The exercise
Reproduce each of the following entries word for word, leaving every line unchanged.

|---|

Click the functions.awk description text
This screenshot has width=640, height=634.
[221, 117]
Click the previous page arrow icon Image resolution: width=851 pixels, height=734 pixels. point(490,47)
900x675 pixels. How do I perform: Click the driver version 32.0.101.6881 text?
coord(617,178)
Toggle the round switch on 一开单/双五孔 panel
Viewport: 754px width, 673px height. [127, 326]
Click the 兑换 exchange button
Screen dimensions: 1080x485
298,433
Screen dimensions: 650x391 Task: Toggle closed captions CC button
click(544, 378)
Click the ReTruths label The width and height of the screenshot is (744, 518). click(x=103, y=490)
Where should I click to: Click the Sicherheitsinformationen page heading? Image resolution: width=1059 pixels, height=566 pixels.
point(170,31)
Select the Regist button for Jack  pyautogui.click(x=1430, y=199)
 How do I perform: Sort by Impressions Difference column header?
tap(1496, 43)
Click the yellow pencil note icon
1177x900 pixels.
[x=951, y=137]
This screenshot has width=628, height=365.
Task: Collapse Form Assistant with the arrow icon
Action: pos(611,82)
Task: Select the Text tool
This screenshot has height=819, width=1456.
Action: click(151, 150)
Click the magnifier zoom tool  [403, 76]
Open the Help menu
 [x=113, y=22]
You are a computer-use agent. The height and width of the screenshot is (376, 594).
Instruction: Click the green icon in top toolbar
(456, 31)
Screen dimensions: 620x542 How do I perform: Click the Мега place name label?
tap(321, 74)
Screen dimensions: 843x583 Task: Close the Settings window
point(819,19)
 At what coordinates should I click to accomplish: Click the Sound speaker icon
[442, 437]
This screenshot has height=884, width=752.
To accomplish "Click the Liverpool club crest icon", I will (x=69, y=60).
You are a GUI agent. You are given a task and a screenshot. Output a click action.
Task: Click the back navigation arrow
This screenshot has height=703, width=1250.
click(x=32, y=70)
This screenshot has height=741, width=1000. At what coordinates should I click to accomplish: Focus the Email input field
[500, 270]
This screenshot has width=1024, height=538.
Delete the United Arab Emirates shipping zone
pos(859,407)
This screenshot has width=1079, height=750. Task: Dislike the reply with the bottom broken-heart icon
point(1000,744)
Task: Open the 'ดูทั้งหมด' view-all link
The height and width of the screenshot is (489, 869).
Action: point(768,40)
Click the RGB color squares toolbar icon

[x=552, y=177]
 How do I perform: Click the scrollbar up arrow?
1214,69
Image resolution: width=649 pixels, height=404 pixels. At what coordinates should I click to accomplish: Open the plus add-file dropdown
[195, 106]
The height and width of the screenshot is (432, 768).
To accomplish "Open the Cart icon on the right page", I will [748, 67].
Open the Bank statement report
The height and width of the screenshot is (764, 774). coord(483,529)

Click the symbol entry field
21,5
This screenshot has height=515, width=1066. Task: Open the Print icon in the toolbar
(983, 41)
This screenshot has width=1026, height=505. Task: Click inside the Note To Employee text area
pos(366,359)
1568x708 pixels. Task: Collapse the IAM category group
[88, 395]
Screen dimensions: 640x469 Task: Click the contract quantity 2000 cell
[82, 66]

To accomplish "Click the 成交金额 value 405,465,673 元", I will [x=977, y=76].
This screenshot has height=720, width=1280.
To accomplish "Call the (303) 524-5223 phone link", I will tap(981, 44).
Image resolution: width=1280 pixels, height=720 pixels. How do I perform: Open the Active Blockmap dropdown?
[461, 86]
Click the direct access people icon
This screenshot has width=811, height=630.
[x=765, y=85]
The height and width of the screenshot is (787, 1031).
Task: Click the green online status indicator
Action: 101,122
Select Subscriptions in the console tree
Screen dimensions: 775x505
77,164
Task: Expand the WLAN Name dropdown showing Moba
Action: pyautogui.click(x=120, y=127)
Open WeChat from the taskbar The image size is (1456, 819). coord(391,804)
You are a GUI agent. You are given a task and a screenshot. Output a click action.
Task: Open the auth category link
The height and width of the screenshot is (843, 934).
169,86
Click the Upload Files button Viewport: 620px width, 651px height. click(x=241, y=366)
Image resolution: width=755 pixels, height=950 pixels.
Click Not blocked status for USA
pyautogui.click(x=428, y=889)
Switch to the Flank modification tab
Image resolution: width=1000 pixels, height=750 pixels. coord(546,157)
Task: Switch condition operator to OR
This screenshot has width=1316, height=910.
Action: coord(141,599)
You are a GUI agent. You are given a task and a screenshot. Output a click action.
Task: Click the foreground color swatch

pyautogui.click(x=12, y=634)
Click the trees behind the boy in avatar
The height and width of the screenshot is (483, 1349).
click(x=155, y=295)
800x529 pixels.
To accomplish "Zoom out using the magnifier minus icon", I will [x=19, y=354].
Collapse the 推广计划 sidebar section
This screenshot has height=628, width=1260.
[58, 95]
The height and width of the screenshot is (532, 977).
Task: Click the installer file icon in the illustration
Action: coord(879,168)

|---|

Problem solution
Click the functions.awk description text
This screenshot has width=640, height=634.
[221, 117]
Click the previous page arrow icon Image resolution: width=851 pixels, height=734 pixels. point(490,47)
900x675 pixels. How do I perform: Click the driver version 32.0.101.6881 text?
coord(617,178)
Toggle the round switch on 一开单/双五孔 panel
Viewport: 754px width, 673px height. [127, 326]
Click the 兑换 exchange button
Screen dimensions: 1080x485
298,433
Screen dimensions: 650x391 Task: Toggle closed captions CC button
click(544, 378)
Click the ReTruths label The width and height of the screenshot is (744, 518). click(x=103, y=490)
Where should I click to: Click the Sicherheitsinformationen page heading? Image resolution: width=1059 pixels, height=566 pixels.
point(170,31)
Select the Regist button for Jack  pyautogui.click(x=1430, y=199)
 How do I perform: Sort by Impressions Difference column header?
tap(1496, 43)
Click the yellow pencil note icon
1177x900 pixels.
[x=951, y=137]
This screenshot has width=628, height=365.
Task: Collapse Form Assistant with the arrow icon
Action: pos(611,82)
Task: Select the Text tool
This screenshot has height=819, width=1456.
Action: click(151, 150)
Click the magnifier zoom tool  [403, 76]
Open the Help menu
 [x=113, y=22]
You are a computer-use agent. The height and width of the screenshot is (376, 594).
Instruction: Click the green icon in top toolbar
(456, 31)
Screen dimensions: 620x542 How do I perform: Click the Мега place name label?
tap(321, 74)
Screen dimensions: 843x583 Task: Close the Settings window
point(819,19)
 At what coordinates should I click to accomplish: Click the Sound speaker icon
[442, 437]
This screenshot has height=884, width=752.
To accomplish "Click the Liverpool club crest icon", I will (x=69, y=60).
You are a GUI agent. You are given a task and a screenshot. Output a click action.
Task: Click the back navigation arrow
This screenshot has height=703, width=1250.
click(x=32, y=70)
This screenshot has height=741, width=1000. At what coordinates should I click to accomplish: Focus the Email input field
[500, 270]
This screenshot has width=1024, height=538.
Delete the United Arab Emirates shipping zone
pos(859,407)
This screenshot has width=1079, height=750. Task: Dislike the reply with the bottom broken-heart icon
point(1000,744)
Task: Open the 'ดูทั้งหมด' view-all link
The height and width of the screenshot is (489, 869).
Action: point(768,40)
Click the RGB color squares toolbar icon

[x=552, y=177]
 How do I perform: Click the scrollbar up arrow?
1214,69
Image resolution: width=649 pixels, height=404 pixels. At what coordinates should I click to accomplish: Open the plus add-file dropdown
[195, 106]
The height and width of the screenshot is (432, 768).
To accomplish "Open the Cart icon on the right page", I will [748, 67].
Open the Bank statement report
The height and width of the screenshot is (764, 774). coord(483,529)

Click the symbol entry field
21,5
This screenshot has height=515, width=1066. Task: Open the Print icon in the toolbar
(983, 41)
This screenshot has width=1026, height=505. Task: Click inside the Note To Employee text area
pos(366,359)
1568x708 pixels. Task: Collapse the IAM category group
[88, 395]
Screen dimensions: 640x469 Task: Click the contract quantity 2000 cell
[82, 66]

To accomplish "Click the 成交金额 value 405,465,673 元", I will [x=977, y=76].
This screenshot has height=720, width=1280.
To accomplish "Call the (303) 524-5223 phone link", I will tap(981, 44).
Image resolution: width=1280 pixels, height=720 pixels. How do I perform: Open the Active Blockmap dropdown?
[461, 86]
Click the direct access people icon
This screenshot has width=811, height=630.
[x=765, y=85]
The height and width of the screenshot is (787, 1031).
Task: Click the green online status indicator
Action: 101,122
Select Subscriptions in the console tree
Screen dimensions: 775x505
77,164
Task: Expand the WLAN Name dropdown showing Moba
Action: pyautogui.click(x=120, y=127)
Open WeChat from the taskbar The image size is (1456, 819). coord(391,804)
You are a GUI agent. You are given a task and a screenshot. Output a click action.
Task: Open the auth category link
The height and width of the screenshot is (843, 934).
169,86
Click the Upload Files button Viewport: 620px width, 651px height. click(x=241, y=366)
Image resolution: width=755 pixels, height=950 pixels.
Click Not blocked status for USA
pyautogui.click(x=428, y=889)
Switch to the Flank modification tab
Image resolution: width=1000 pixels, height=750 pixels. coord(546,157)
Task: Switch condition operator to OR
This screenshot has width=1316, height=910.
Action: coord(141,599)
You are a GUI agent. You are given a task and a screenshot. Output a click action.
Task: Click the foreground color swatch

pyautogui.click(x=12, y=634)
Click the trees behind the boy in avatar
The height and width of the screenshot is (483, 1349).
click(x=155, y=295)
800x529 pixels.
To accomplish "Zoom out using the magnifier minus icon", I will [x=19, y=354].
Collapse the 推广计划 sidebar section
This screenshot has height=628, width=1260.
[58, 95]
The height and width of the screenshot is (532, 977).
Task: Click the installer file icon in the illustration
Action: coord(879,168)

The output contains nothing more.